Rewrite the data below with every "Viewport" changed to "Window" and nothing else altered, and leave out the pictures.

**** Records for this task ****

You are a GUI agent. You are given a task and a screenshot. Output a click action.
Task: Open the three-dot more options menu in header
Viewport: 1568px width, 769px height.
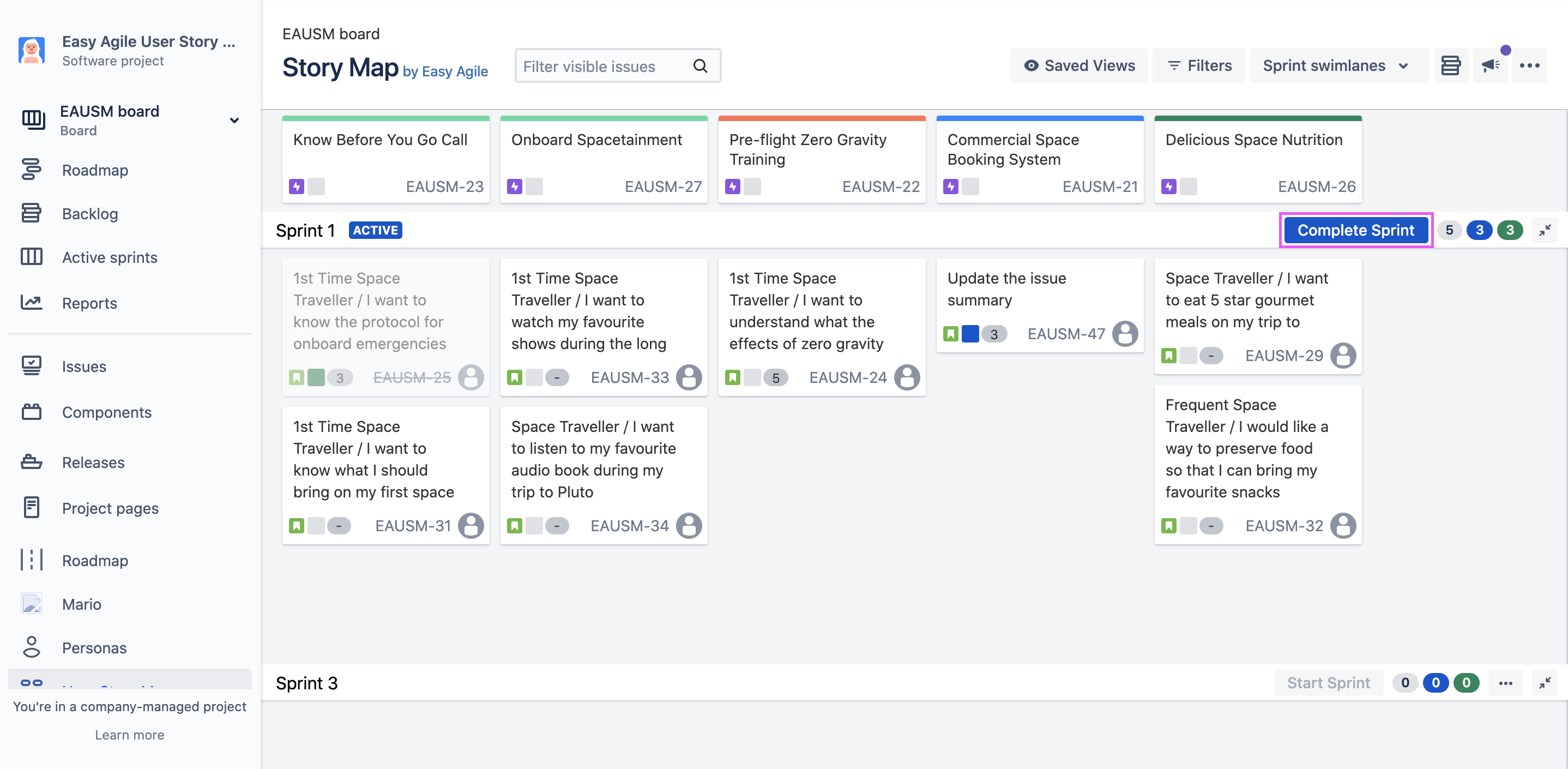point(1529,66)
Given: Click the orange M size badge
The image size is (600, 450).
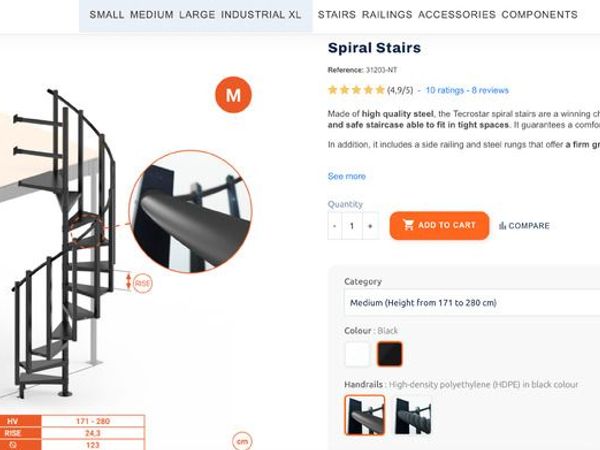Looking at the screenshot, I should (233, 96).
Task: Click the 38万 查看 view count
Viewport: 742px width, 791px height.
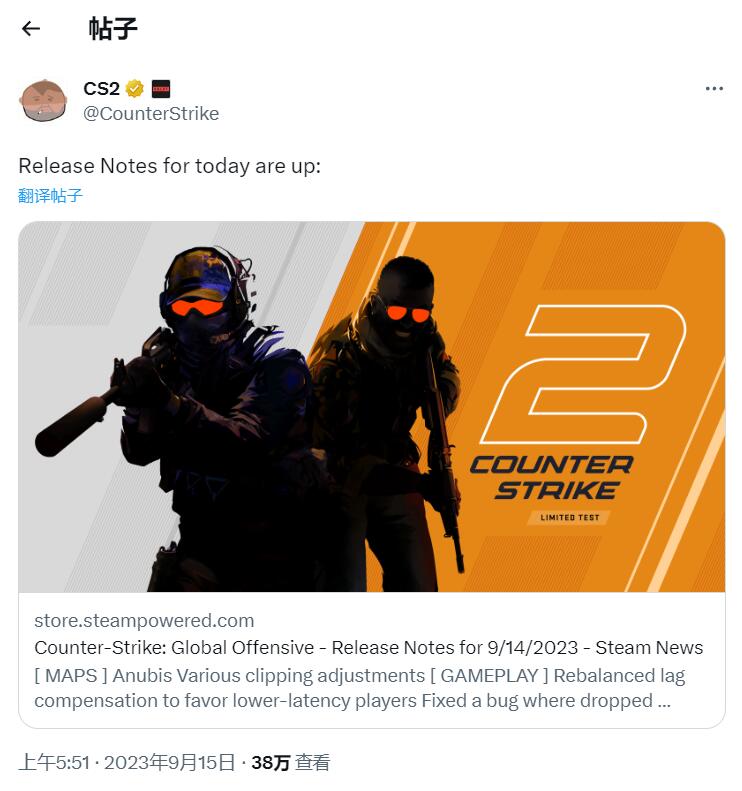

****

*Answer to this problem*.
You are a GUI agent. You are given a task and a screenshot. Output a click action.
Task: Open the three-dot more options menu in header
Window: 1568px width, 769px height.
point(1529,66)
Given: Click the orange M size badge
The image size is (600, 450).
Looking at the screenshot, I should (233, 96).
Task: Click the 38万 查看 view count
Window: 742px width, 791px height.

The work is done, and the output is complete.